▶ Aim of the exercise: In the material below, could you rewrite the lines from the one with "Point to the x-axis" to the one with "(x=491, y=248)", putting "axis number" wherever "tick label" appears and keeping everything else unchanged?

════════

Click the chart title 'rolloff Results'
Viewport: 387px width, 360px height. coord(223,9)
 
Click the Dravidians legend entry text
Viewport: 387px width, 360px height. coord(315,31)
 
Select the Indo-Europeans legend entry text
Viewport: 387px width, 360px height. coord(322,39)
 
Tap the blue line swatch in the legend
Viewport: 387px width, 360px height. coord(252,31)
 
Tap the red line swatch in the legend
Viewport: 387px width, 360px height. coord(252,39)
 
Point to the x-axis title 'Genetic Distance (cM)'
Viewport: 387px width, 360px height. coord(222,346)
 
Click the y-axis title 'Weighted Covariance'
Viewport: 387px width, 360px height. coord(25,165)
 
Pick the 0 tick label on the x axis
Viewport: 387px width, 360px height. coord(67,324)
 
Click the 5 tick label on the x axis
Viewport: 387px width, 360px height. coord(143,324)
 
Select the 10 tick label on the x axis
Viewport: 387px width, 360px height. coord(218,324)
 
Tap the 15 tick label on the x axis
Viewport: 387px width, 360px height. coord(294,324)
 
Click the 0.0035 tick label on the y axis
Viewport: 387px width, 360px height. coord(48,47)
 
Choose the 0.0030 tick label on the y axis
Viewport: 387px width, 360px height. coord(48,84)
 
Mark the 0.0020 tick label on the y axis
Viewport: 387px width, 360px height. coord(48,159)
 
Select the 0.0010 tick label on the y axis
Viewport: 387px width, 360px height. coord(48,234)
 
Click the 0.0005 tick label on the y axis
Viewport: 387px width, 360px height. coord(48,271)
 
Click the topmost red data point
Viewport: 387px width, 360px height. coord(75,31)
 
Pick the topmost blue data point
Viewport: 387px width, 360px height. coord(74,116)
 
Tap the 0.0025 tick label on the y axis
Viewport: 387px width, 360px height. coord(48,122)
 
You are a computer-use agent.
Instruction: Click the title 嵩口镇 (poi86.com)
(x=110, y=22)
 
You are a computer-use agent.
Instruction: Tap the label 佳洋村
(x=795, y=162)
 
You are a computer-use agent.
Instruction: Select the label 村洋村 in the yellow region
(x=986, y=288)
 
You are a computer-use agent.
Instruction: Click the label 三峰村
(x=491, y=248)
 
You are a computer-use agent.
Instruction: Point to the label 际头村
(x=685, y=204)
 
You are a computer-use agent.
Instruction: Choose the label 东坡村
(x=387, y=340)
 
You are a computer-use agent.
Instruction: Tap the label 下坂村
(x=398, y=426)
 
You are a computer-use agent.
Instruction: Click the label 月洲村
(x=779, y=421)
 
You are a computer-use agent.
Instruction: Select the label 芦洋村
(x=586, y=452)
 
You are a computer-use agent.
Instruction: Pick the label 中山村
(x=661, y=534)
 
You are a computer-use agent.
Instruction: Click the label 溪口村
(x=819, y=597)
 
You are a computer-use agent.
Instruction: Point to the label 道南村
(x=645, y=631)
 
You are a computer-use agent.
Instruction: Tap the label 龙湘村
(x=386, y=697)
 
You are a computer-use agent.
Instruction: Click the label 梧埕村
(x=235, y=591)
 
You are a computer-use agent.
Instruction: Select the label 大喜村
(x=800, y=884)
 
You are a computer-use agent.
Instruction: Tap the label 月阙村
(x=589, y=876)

════════

▶ Exercise answer:
Point to the x-axis title 'Genetic Distance (cM)'
Viewport: 387px width, 360px height. coord(222,346)
 
Click the y-axis title 'Weighted Covariance'
Viewport: 387px width, 360px height. coord(25,165)
 
Pick the 0 axis number on the x axis
Viewport: 387px width, 360px height. coord(67,324)
 
Click the 5 axis number on the x axis
Viewport: 387px width, 360px height. coord(143,324)
 
Select the 10 axis number on the x axis
Viewport: 387px width, 360px height. coord(218,324)
 
Tap the 15 axis number on the x axis
Viewport: 387px width, 360px height. coord(294,324)
 
Click the 0.0035 axis number on the y axis
Viewport: 387px width, 360px height. coord(48,47)
 
Choose the 0.0030 axis number on the y axis
Viewport: 387px width, 360px height. coord(48,84)
 
Mark the 0.0020 axis number on the y axis
Viewport: 387px width, 360px height. coord(48,159)
 
Select the 0.0010 axis number on the y axis
Viewport: 387px width, 360px height. coord(48,234)
 
Click the 0.0005 axis number on the y axis
Viewport: 387px width, 360px height. coord(48,271)
 
Click the topmost red data point
Viewport: 387px width, 360px height. coord(75,31)
 
Pick the topmost blue data point
Viewport: 387px width, 360px height. coord(74,116)
 
Tap the 0.0025 axis number on the y axis
Viewport: 387px width, 360px height. coord(48,122)
 
You are a computer-use agent.
Instruction: Click the title 嵩口镇 (poi86.com)
(x=110, y=22)
 
You are a computer-use agent.
Instruction: Tap the label 佳洋村
(x=795, y=162)
 
You are a computer-use agent.
Instruction: Select the label 村洋村 in the yellow region
(x=986, y=288)
 
You are a computer-use agent.
Instruction: Click the label 三峰村
(x=491, y=248)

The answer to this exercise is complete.